Still possible to find good returns from residential property investment, report shows
Residential property investment prospects look particularly poor, according to a new study released this week in the home loan centre of www.msn.co.nz
However, the same study found that one region, and four cities currently do provide superior returns, and that two further cities are about to move into this same ‘superior’ category.
The research, carried out by interest.co.nz and sponsored by BNZ, measures a standardised after-tax return on residential property investment, and benchmarks it against after-tax returns on bank term deposits.
It also assesses the potential capital gains from holding this class of investment.

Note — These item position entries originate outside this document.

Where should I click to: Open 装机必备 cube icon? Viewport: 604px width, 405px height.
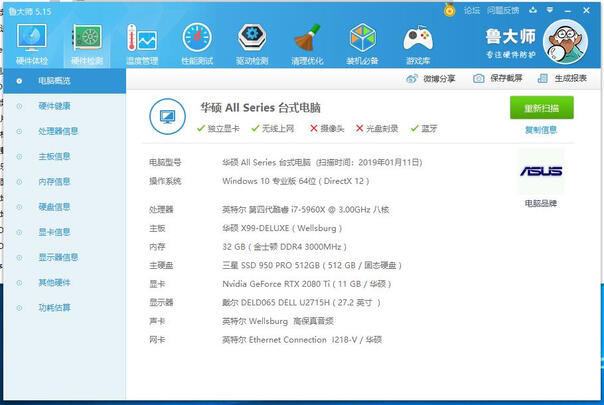(362, 41)
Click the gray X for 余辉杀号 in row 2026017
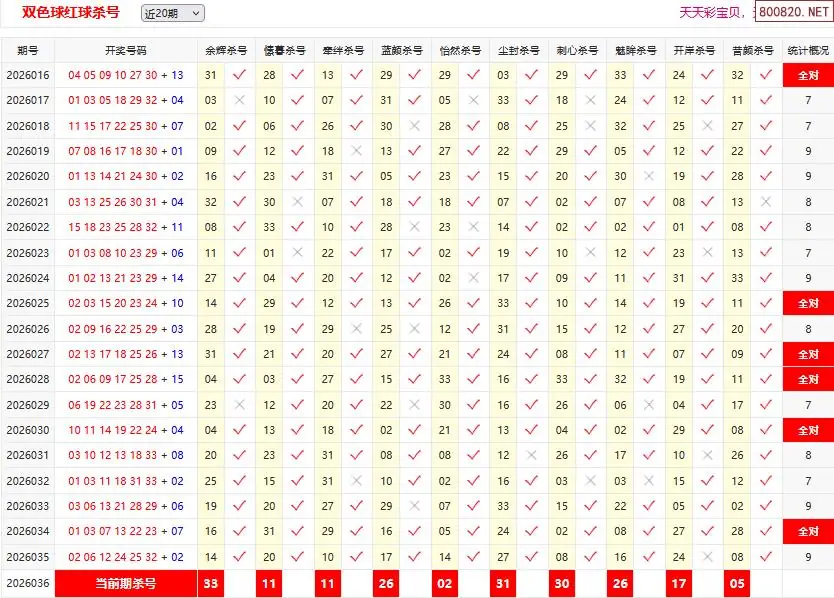 coord(239,100)
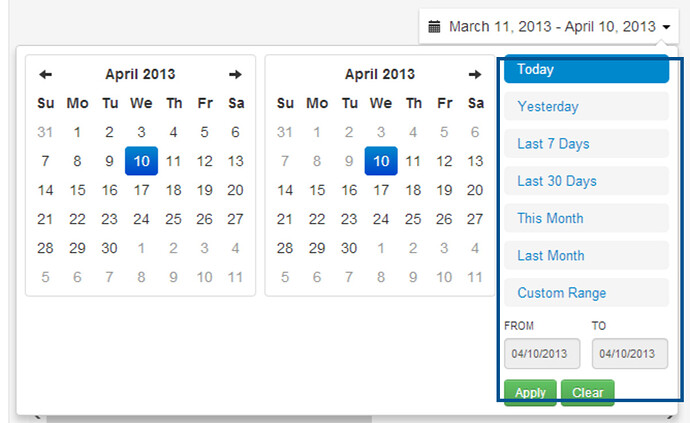Open the date range dropdown caret

(x=667, y=27)
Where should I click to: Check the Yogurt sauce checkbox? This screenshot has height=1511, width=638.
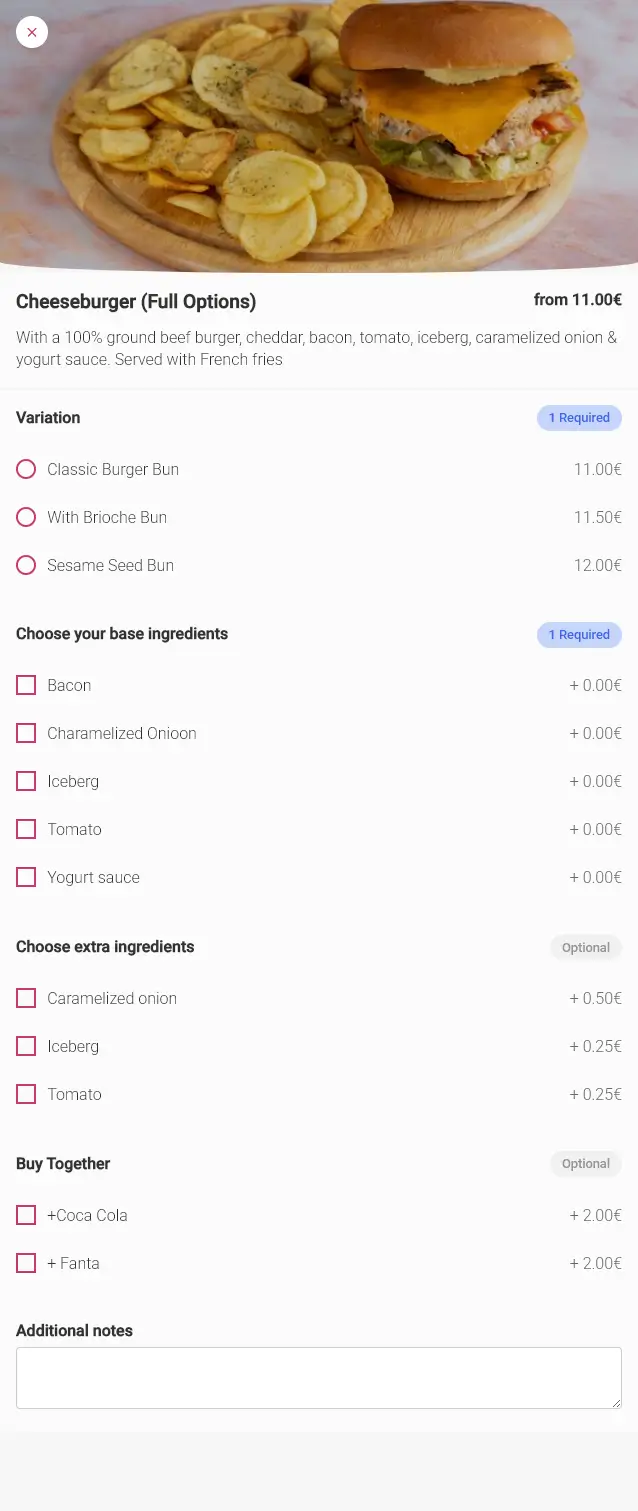coord(26,877)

Over the long run, the research shows that residential property investment relied on capital gains to supply good returns – and those returns were very good when that was happening. Nationally, they peaked at over 40% pa in 2006. However, the dramatic slowdown in the housing market has seen these tax-advantaged capital gains evaporate in 2008, and although they came back briefly in mid 2010, they have gone again recently.
Prospects for them returning any time soon don’t seem positive.
However for investors who are focused on operating returns, these lower house prices are opening up increasingly profitable opportunities. At first-quartile levels, Gisborne, Wanganui, Timaru and Invercargill all currently deliver returns much better than bank term deposits - and Rotorua and Dunedin look like they are about to move into the same category in the first half of 2011.
The Reports pull together all the primary influences on returns – including rents, rates, interest costs, maintenance, insurance, and depreciation – to come up with a single profit after-tax as a percentage return on the equity invested in a residential property investment. They track this monthly since January 2006. They also track annual capital gains.